The same ambiguity that has proved to be an asset in her career in contemporary art has hindered her entrance into mainstream music, where persona and image remain a prerequisite. She let the social pressure of pop professionalism draw her back onto Instagram, but the mounting compromises led her to eventually leave Ronson and return to self-publishing. Her latest album, My Body Your Choice, didn’t suffer for it; it arrived with all the bells and whistles of pop intact, including a music video directed by Lena Dunham that stars Hari Nef decked out in the musician’s paintings of clocks. Wood doesn’t abide by half measures. She is all the way in; swimming out beyond the buoys, fearlessly plumbing the same sparkling depths that you hope don’t drown her.

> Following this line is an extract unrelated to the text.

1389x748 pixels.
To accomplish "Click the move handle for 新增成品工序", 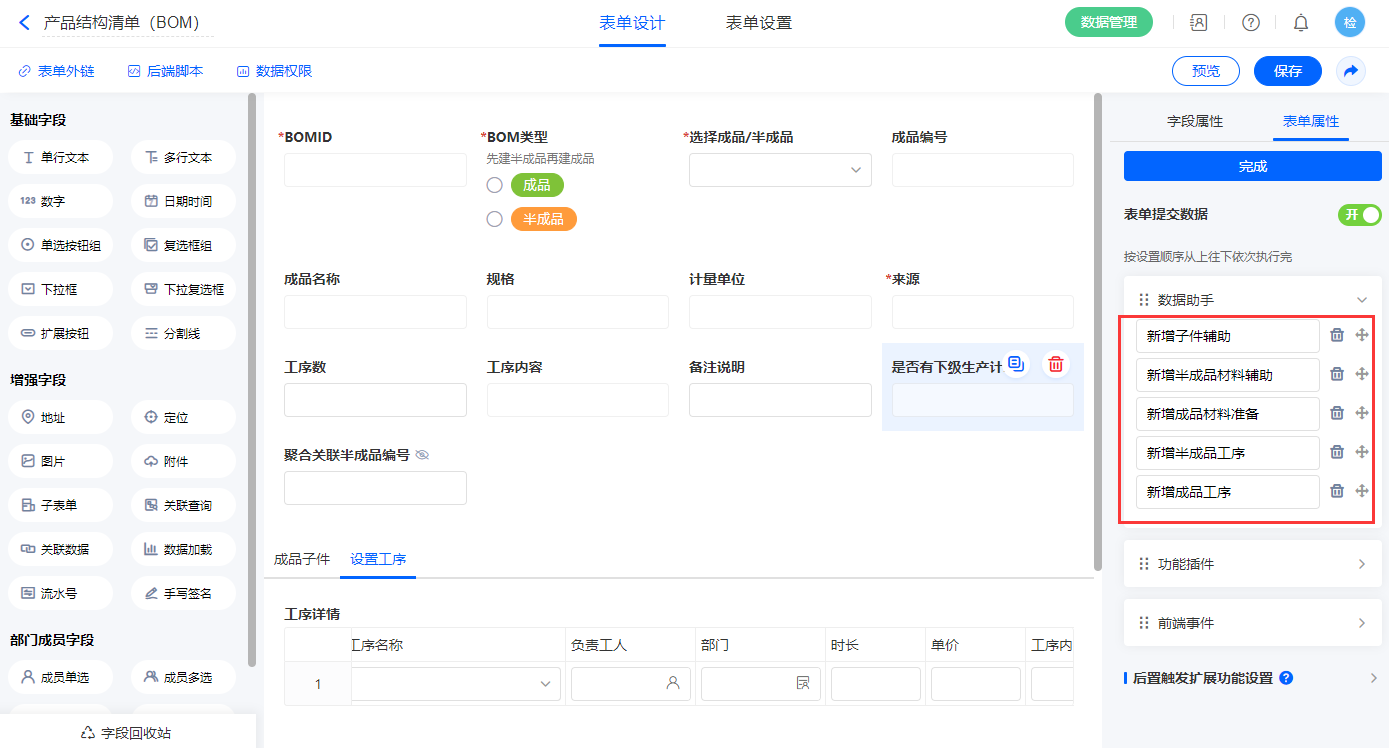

Wood’s diary, which she publishes into thin, raw volumes with her gallery Carlos/Ishikawa, reads like Jean Rhys’s novel and Eve Babitz’s memoir put in a blender and topped off with some Cookie Mueller bits. It is in these pages that one finds the most forthcoming version of Wood—the one that isn’t available in the dark plush of her paintings or the sentimentality of her songs. Across mediums, her humor remains intact but in her writing, it has other tributaries to go down including insecurities, self deprecation, jealousy, and en plein air observations of strangers.
The fourth volume of these diaries, “Queen Baby,” arrived this past August on the heels of the Michael Werner show, and is as unfiltered and skin contact–heavy as previous editions. It covers all the way up to this past March and stretches back into high COVID-19’s doldrums. It is here that we finally get to see under Wood’s hood—the engine of anxiety and excitement, dread and admiration, that propels her world of constant creation. The beat is brisk and skipping, collapsing time like her paintings, holding our throats like her songs.
During our virtual studio visit, the conversation migrates organically to the late Lee Lozano, a hero of Wood, whom she places atop the tree with Goya. When we finish speaking I am compelled to return to a confession from Lozano’s masterwork (“Dropout Piece,” begun circa 1970) that has been reverberating in my head since I put down my “Queen Baby” galley: “I want to start trusting myself & others more. I want to really believe that I have power & complete my own fate.”
Wood is one of the few people I know really working in earnest on her fate. The only way I know she’s making progress is that her early images used to feel like their author believed in interchangeable parts. Now no one would make that mistake.
"Time Sensitive" is on view at Michael Werner Gallery until November 12, 2022, at 4 E 77th St # 2, New York, New York 10075.